> Required task 1:
Reproduce word for word the part of the passage on gang evidence starting with "Evidence of gang" and going on through "Code, § 352.)".

> Page:
● ● ● ● ● ● ●

Evidence of gang affiliation and activity is admissible where it is relevant to an issue such as motive, intent, or the truth of a gang enhancement allegation. (People v. Williams (1997) 16 Cal.4th 153, 193; People v. Gardeley (1996) 14 Cal.4th 605, 619–620.) But the trial court must carefully scrutinize such evidence because it may tend to inflame the jury. (Williams, at p. 193.) Evidence that the defendant is a gang member creates a risk that the jury will improperly infer that the defendant has criminal propensities, acted in accordance with such propensities, and is thus guilty of the charged offense. (Ibid.) Due to these potential dangers, gang evidence is admissible only if its probative value is not substantially outweighed by the risk of undue prejudice. (Ibid.; Evid. Code, § 352.)

At trial and on appeal, defendant seemingly argues that the trial court not only bifurcated trial of the gang enhancement allegation, but ruled that defendant’s jury would hear no gang evidence whatsoever until the trial of the gang enhancement allegation. No such ruling appears in the appellate record, and the trial court expressly rejected such a view in midtrial discussion with counsel: “See, this is where you are wrong, [counsel for defendant]. You think that any mention of gang [sic] just because violates the bifurcation of gang is not true [sic].”

● ● ● ● ● ● ●

> Required task 2:
Rename "Kultúra" to "Culture" in the rows starting with the line with "Videó (288, 1823)" and going on through the line with "Tudomány (559, 1899)", and give back only those rows with everything else unchanged.

> Records shown:
● ● ● ● ● ● ●

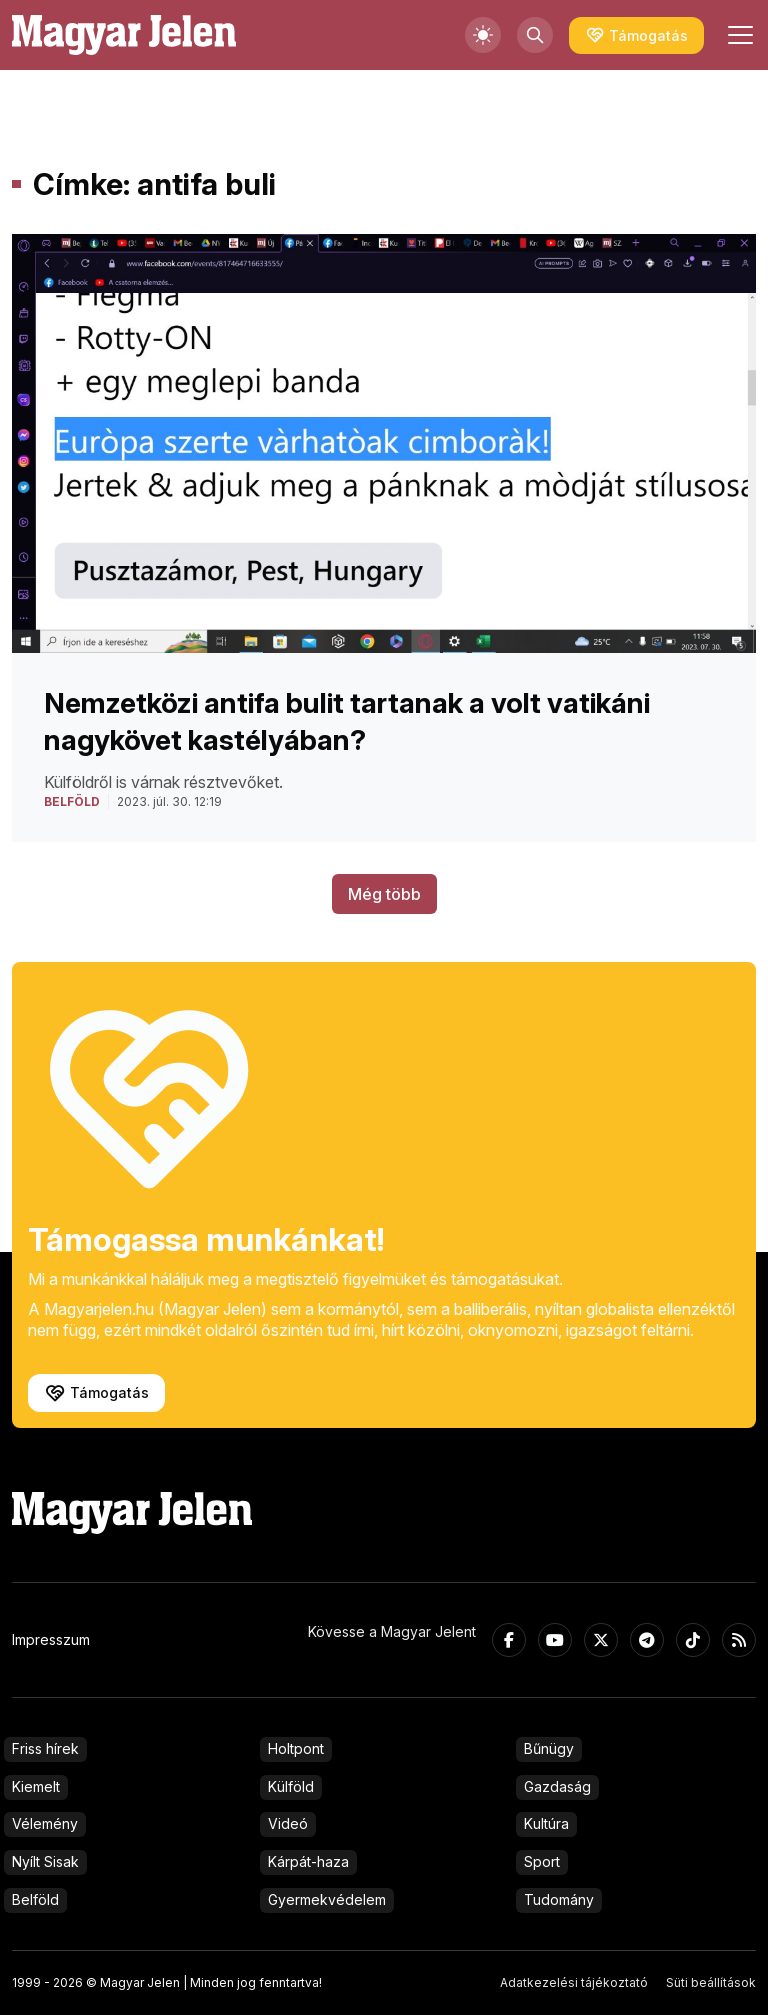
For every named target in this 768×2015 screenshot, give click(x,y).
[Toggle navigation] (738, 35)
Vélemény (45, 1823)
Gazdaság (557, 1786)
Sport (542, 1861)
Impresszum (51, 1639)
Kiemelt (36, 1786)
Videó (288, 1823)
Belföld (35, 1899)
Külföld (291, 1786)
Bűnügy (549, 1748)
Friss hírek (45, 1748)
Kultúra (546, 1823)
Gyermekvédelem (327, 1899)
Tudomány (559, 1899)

● ● ● ● ● ● ●

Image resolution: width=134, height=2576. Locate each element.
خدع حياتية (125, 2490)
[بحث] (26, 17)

● ● ● ● ● ● ●

> Task response 1:
Evidence of gang affiliation and activity is admissible where it is relevant to an issue such as motive, intent, or the truth of a gang enhancement allegation. (People v. Williams (1997) 16 Cal.4th 153, 193; People v. Gardeley (1996) 14 Cal.4th 605, 619–620.) But the trial court must carefully scrutinize such evidence because it may tend to inflame the jury. (Williams, at p. 193.) Evidence that the defendant is a gang member creates a risk that the jury will improperly infer that the defendant has criminal propensities, acted in accordance with such propensities, and is thus guilty of the charged offense. (Ibid.) Due to these potential dangers, gang evidence is admissible only if its probative value is not substantially outweighed by the risk of undue prejudice. (Ibid.; Evid. Code, § 352.)

> Task response 2:
Videó (288, 1823)
Belföld (35, 1899)
Külföld (291, 1786)
Bűnügy (549, 1748)
Friss hírek (45, 1748)
Culture (546, 1823)
Gyermekvédelem (327, 1899)
Tudomány (559, 1899)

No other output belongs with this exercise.